Когда уже почти стемнело, я вернулся к участку. Отца не было, поэтому я перелез через забор и подошел к догоравшему костру. Яма все еще была заполнена компостом, посередине светилась и дымила в темноте круглая сердцевина, внезапно потрескивая, когда жар добирался до прутика или соломинки и поглощал ее. Возле сарая за оградой из проволочной сетки осталось только влажное светлое пятно. Я расстегнул брюки, помочился в тлеющий компост, и от него поднялся столб пара, пахнувшего горелым навозом.
Все это вспомнилось мне, когда я стоял в трепетавших на ветру желтых вельветовых брюках, опираясь на вилы и глядя поверх больничного забора, поверх полей и поросших лесом холмов на пышные белые облака, гонимые ветром по голубому небу прохладным осенним днем в начале пятидесятых годов.

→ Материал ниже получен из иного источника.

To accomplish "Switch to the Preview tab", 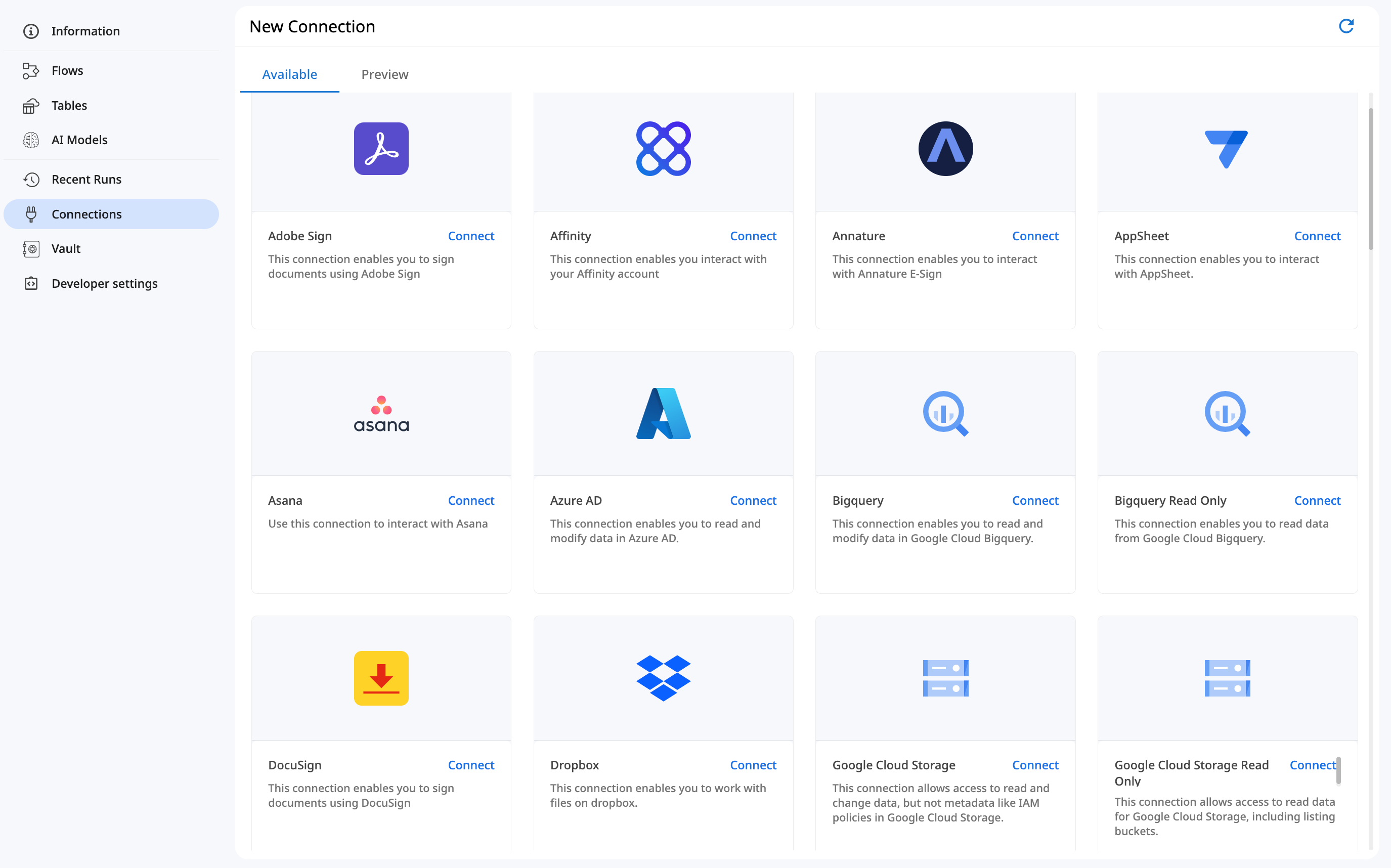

Что еще поведать вам? Почти все, что знаю о случившемся на Китченер-стрит, я вывел тогда путем умозаключений. Когда угомонился и вновь стал в состоянии думать о том времени — то есть жуткой осени и зиме своего тринадцатого года, когда отец познакомился с Хилдой Уилкинсон, — я припомнил только мешанину отрывочных впечатлений: сцены, которые видел из окна спальни, обрывки разговоров, подслушанные с верхней площадки лестницы, еду в той тесной кухне, наблюдения за отцом на участке. Но что до порядка и смысла этих обрывков, в последующие спокойные годы я складывал их, словно осколки разбитого стекла, один к другому, пока картина не стала полной. И странное дело, когда мое детство обрело четкие очертания, я, Паучок, стал более логичным, уверенным, стабильным — начал обретать сущность. Трудно поверить, а? Трудно, если учесть, какое жалкое существо я сейчас, в эту ночь, когда сижу, водя карандашом по бумаге (из ужаса) на марсовой площадке ветхого дома-судна, и меня едва не захлестывают волны настоящей, бушующей вокруг жизни. Сейчас я — утлый сосуд, но тогда, кажется, я, методично, постепенно восстанавливая события того времени (появление Хилды и вслед за ним убийство матери, разлад в доме и последующую трагедию), какое-то время перед выпиской выглядел человеком.
Представьте себе меня тогдашнего, молодого мужчину: двадцатипятилетний Паучок, высокий и тощий, как сейчас, но во мне что-то есть — можете вообразить? — живость, пыл, пусть и безумный, но все-таки в блеске кожи, в неуемной энергии, когда я работаю в огороде с утра до ночи, в глазах — непохожий на мутную пелену, которая застилает теперь ввалившиеся глаза Паучка. Даже красивым мужчиной! Представьте меня на огороде в рубашке и желтых вельветовых брюках, гибкого, мускулистого, роющего землю на склоне суссекского холма, на свежем воздухе, на фоне ясного неба — представляете? — вокруг меня кружат красные, золотистые листья, опадающие с вязов возле забора, я делаю передышку, вонзаю лопату в землю и поворачиваюсь к ландшафту, который так полюбил, к размаху террас, крикетному полю, забору, старые кирпичи которого горят мягким красновато-коричневым цветом в ясном свежем воздухе, а за ним поля и холмы, деревья в яркой листве. Вынимаю курительную бумагу, она неистово трепещет между пальцами, пока я достаю жестянку с табаком, ветер прижимает грубую ткань серой больничной рубашки к костям моего худощавого туловища, а толстый желтый вельвет трепещет вокруг моих голеней! Сейчас вы видите меня в упадке, хрупкой лампочкой с мигающей, готовой погаснуть спиралью; но в те дни у меня было тело, в котором горел бодрый дух!
Но хватит, хватит этой трогательной ностальгии, этой романтической чуши. Что же, выходит, я был героем? Стоявшим под ветром на склоне холма, сжимая лопату? Героем? Этот сумасшедший? Я жил среди душевнобольных преступников, знал режим, окружение, порядок. Какой бы стабильностью или цельностью ни обладал, они брались извне, не изнутри, а если вам требуется подтверждение этому, то посмотрите, что произошло после выписки, — взгляните на меня сейчас, на пишущего из ужаса в этой унылой комнате, жалко пытающегося заглушить голоса с чердака. А подчас даже искусственно создаваемая цельность оказывалась ненадежной. Подчас Паучок сдавал, хрупкие подпорки разваливались, и он падал, несчастный дурачок, грохался на землю и приходил в себя в надзорной палате, с болью во всей оболочке.